2.2 detection of the biological Activity of the Natural molecules in the cells obtained by virtual screening

(1) Construction of a Dual luciferase reporter System

Materials and methods:

the cleavage sequence is recognized only when the 3C-like protease is expressed in the cell, and the cleavage sequence is reduced, and the cleavage activity of the 3C-like protease can be detected by recovering the firefly luciferase activity, as shown in FIG. 4.

The constructed reporter plasmid, renilla luciferase plasmid (pRL-TK) and 3C-like protease-expressing plasmid (pCAGGS-NSP 5) were co-transfected into 293T cells, and 24 hours after transfection, the firefly luciferase and Renilla luciferase activities were detected using the Promega double luciferase assay kit.

Experimental results:

FIG. 5 is a graph showing Western blot verification of cleavage of the circularized firefly luciferase by PEDV 3C-like protease, and it can be seen from FIG. 5 that the circularized firefly luciferase can be efficiently cleaved after transfection of a plasmid (pCAGGS-NSP 5) expressing 3C-like protease. FIG. 6 is a graph showing the results of the double luciferase assay kit for detecting the cleavage activity of PEDV 3C-like protease, and as can be seen from FIG. 6, the firefly luciferase activity after transfection of pCAGGS-NSP5 is significantly higher than that of the control group. Taken together, it was shown that the dual luciferase reporter system can effectively detect the activity of PEDV 3C-like protease in cells.

(2) Detection of inhibition effect of natural molecules obtained by virtual screening on 3C-like protease activity

The reporter plasmid 358DnaE-PEDV constructed in step (1) of pCAGGS-NSP5, 2.2 and pRL-TK were co-transfected into 293T cells, and 6h after transfection was replaced with a culture solution containing Chebulinic acid (Chebulinic acid, purchased from Chebulinib technology Co., ltd., purity > 95%) at various concentrations, and the cleavage activity of 3C-like protease was detected 24h after transfection using a promega double luciferase kit, as shown in FIG. 7, and as a result, chebulinic acid was found to be effective in inhibiting the cleavage activity of PEDV 3C-like protease.
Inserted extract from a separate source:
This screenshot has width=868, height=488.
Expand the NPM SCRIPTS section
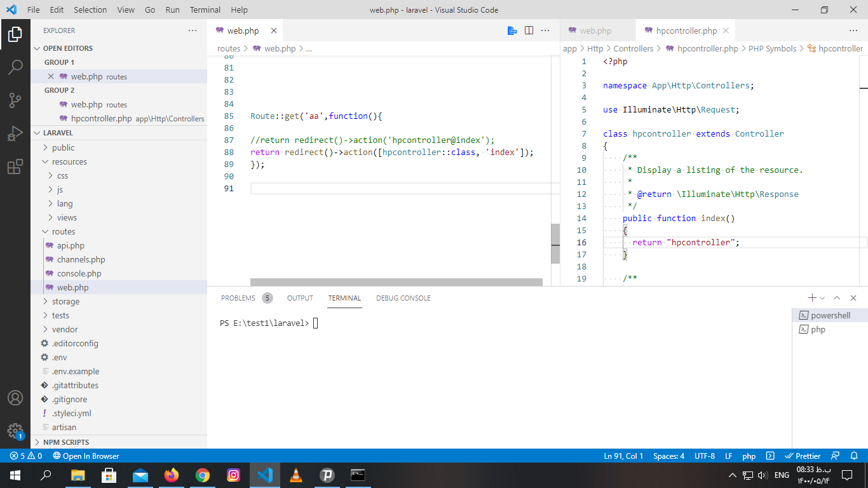(65, 442)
Example 2 verification of anti-PEDV effect of PEDV3 c-like protease inhibitor

The testing method comprises the following steps: vero cells (moi=0.001) were infected with PEDV YN144 strain, with different concentrations of chebulinic acid (chebulinic acid) added simultaneously. Samples were collected 24h after infection and the effect of chebulinic acid (chebulinic acid, purchased from Chenopodial Prime technology Co., ltd., purity > 95%) on PEDV replication was evaluated using TCID50 assay, western blot and indirect immunofluorescence assay, and the results are shown in FIGS. 8 to 10.

As can be seen from fig. 7 to 9, chebulinic acid can effectively inhibit infection of PEDV in vitro.
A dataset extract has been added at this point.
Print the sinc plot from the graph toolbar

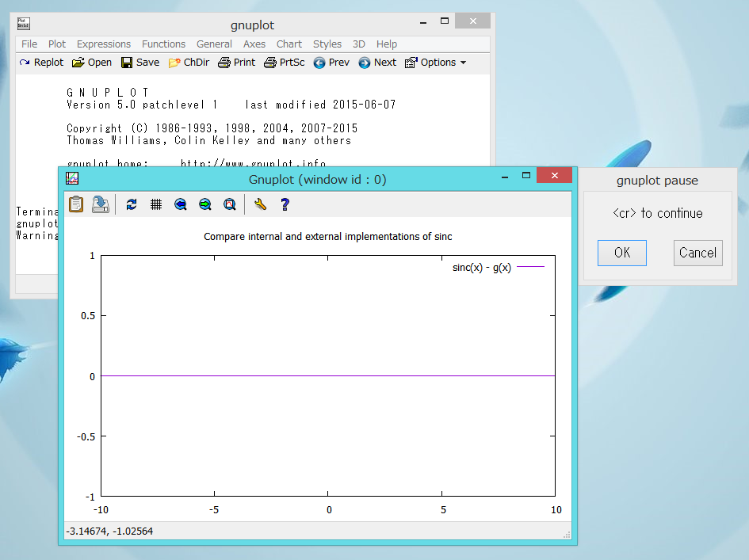(98, 204)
In summary, in the screening method of the PEDV 3C-like protease inhibitor provided by the invention, the PEDV 3C-like protease inhibitor can be efficiently screened out from a large number of small molecules through virtual screening; by providing a FRET system and a luciferase reporter system, the activity of PEDV 3C-like protease can be effectively detected outside and inside cells. In addition, the PEDV 3C-like protease inhibitor (such as myrobalan acid) obtained by screening can effectively inhibit the infection of PEDV in vitro, and the PEDV can be used as an anti-PEDV drug with good therapeutic effect.

The foregoing is merely a preferred embodiment of the present invention and is not intended to limit the scope of the present invention, but various modifications and variations will be apparent to those skilled in the art. Any modification, equivalent replacement, improvement, etc. made within the spirit and principle of the present invention should be included in the scope of the present invention.

Claims (1)

1. Use of chebular acid for the preparation of a medicament against porcine epidemic diarrhea virus.